EXERCISE 1 » Reproduce the stretch of the content management text from "The technologies used" through "and disposition management.", swapping "business processes" for "organizational workflows".

Content management began chiefly as a way of managing dynamic information that organizations placed on their web sites.  One might ask:  what possible difference is there between content management and information management?  Aren’t they the same thing?  In some ways they are. Both deal with documentation of one or more kinds. In other ways they are not. Information management and information systems, as noted earlier, tend to be inert objects. They house the documents produced by the organization, and possibly externally, in some logical manner. Content management is much more dynamic and aggressive. Content managers do not wait for documents to appear on their desks for proper filing. They are informed of or see needs within the organization or on the part of its clients for information that may not exist. They hunt it down. They make use of good graphics and other marketing skills to keep their internal and external customers coming back. While webmasters originally handled content management as well as technical tasks for the website, nowadays at least larger organizations have separated those jobs because different skill sets are needed and because they are both full time jobs.

 

Unlike more traditional information managers and records managers, content managers are regularly changing the content that is available on the web, again to draw and keep people interested and happy with the usefulness of what they are finding on the website. Everyone who manages a website knows that the owners of the website must constantly be changing the content in ways that keep the attention of internal and external customers’ attention. Otherwise, the website turns into a candidate for the Yellow Pages. People don’t ordinarily visit the same Yellow Pages entry more than once or twice.  One industry analyst group, the Aberdeen Group, states that content flow is as important as cash flow.

 

Interwoven, a supplier of CM products and major holder of market share in this field say:

 

Its content infrastructure product suite includes content aggregation, content collaboration, content management, content intelligence and content distribution.[41]

 

AIIM has established this definition for content management: 

 

The technologies used to create, capture, customize, deliver and manage enterprise content to support business processes.

 

Noticeably missing from these definitions are classification, preservation and disposition management.

 

As noted earlier, Filenet has described its own CM product (Panagon ECM™) in ways that help to understand how CM differentiates from other products. Some of those differentiators are listed below:

 

·        Content interchange utilizing XML capabilities for extracting and exporting metadata

·        Template-driven and HTML content authoring

·        Web content lifecycle management to maintain accurate and time-sensitive content

·        Process management and reporting

·        Web site staging and publishing to make exporting content to Web application servers significantly easier

·        Search feature enhancements to provide multi-library searching

 

Dynamic web content is one of the most significant ways in which organizations interact with clients and the public. This heightens the necessity of ensuring that such content/records are properly captured and preserved in a trustworthy recordkeeping environment unless they have already been reflected in such an environment prior to being electronically published to guard against there being more up-to- date information on the website than exists in the record systems. The NHPRC-funded Syracuse study of federal and state websites found that, “Many agencies use disclaimers to state that the information on their websites is not the ‘official version.’ Despite these disclaimers, in-depth interviewing revealed multiple cases where record-quality materials appear uniquely in agency web postings…because agencies continually explore…modalities that no one anticipated even a few months ago.[42]

 

Conversely, as John Harney and others have noted, content managers are discovering the potential of organizational records and are ‘repurposing’ legacy information by filtering it and integrating it with other resources to meet new needs.[43] Geoff Moore addresses migration concerns as entities become integrated through mergers and acquisitions or simply through reorganizations. Existing content must be migrated into new websites or other information resources. For these reasons, and as CM technology and our understanding of KM have improved, the concepts underlying CM have been extended beyond website management to embrace intranets, extranets and actually information in all formats and data types. CM is no longer limited simply to websites.

SUPPLIED MATERIAL »
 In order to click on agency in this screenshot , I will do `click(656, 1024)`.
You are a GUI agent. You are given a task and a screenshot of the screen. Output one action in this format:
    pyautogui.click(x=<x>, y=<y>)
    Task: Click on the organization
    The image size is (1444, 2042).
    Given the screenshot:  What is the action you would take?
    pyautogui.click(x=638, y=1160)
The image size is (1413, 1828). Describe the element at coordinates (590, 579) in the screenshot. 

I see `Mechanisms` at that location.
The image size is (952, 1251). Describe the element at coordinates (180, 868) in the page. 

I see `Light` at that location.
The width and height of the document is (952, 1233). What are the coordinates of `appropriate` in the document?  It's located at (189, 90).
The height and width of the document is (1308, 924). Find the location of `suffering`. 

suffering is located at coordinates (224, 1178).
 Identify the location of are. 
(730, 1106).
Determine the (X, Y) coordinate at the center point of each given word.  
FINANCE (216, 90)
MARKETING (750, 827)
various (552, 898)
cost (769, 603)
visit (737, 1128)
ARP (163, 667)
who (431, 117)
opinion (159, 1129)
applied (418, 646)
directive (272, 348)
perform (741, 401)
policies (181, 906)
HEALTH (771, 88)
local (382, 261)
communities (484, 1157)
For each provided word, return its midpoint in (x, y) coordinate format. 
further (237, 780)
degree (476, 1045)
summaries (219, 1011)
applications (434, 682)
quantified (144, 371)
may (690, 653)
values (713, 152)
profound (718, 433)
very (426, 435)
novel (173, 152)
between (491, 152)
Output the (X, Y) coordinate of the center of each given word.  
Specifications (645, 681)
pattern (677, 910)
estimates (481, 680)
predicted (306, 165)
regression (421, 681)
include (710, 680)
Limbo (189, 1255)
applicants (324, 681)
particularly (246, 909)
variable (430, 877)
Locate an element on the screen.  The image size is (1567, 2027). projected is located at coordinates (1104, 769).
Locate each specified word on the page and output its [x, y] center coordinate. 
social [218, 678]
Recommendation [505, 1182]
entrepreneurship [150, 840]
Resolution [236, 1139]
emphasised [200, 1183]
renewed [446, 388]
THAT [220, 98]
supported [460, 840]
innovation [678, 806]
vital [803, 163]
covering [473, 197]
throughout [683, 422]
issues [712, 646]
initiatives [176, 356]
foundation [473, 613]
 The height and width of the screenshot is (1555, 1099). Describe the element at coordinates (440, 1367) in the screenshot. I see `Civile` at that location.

EXERCISE 2 » Turn the stretch of entries from the line that contains "may (690, 653)" through the line that contains "supported [460, 840]" into a numbered list, skipping any blank lines.

EXERCISE SOLUTION 1 »
The technologies used to create, capture, customize, deliver and manage enterprise content to support organizational workflows.

 

Noticeably missing from these definitions are classification, preservation and disposition management.

EXERCISE SOLUTION 2 »
1. may (690, 653)
2. values (713, 152)
3. profound (718, 433)
4. very (426, 435)
5. novel (173, 152)
6. between (491, 152)
7. Output the (X, Y) coordinate of the center of each given word.  
8. Specifications (645, 681)
9. pattern (677, 910)
10. estimates (481, 680)
11. predicted (306, 165)
12. regression (421, 681)
13. include (710, 680)
14. Limbo (189, 1255)
15. applicants (324, 681)
16. particularly (246, 909)
17. variable (430, 877)
18. Locate an element on the screen.  The image size is (1567, 2027). projected is located at coordinates (1104, 769).
19. Locate each specified word on the page and output its [x, y] center coordinate. 
20. social [218, 678]
21. Recommendation [505, 1182]
22. entrepreneurship [150, 840]
23. Resolution [236, 1139]
24. emphasised [200, 1183]
25. renewed [446, 388]
26. THAT [220, 98]
27. supported [460, 840]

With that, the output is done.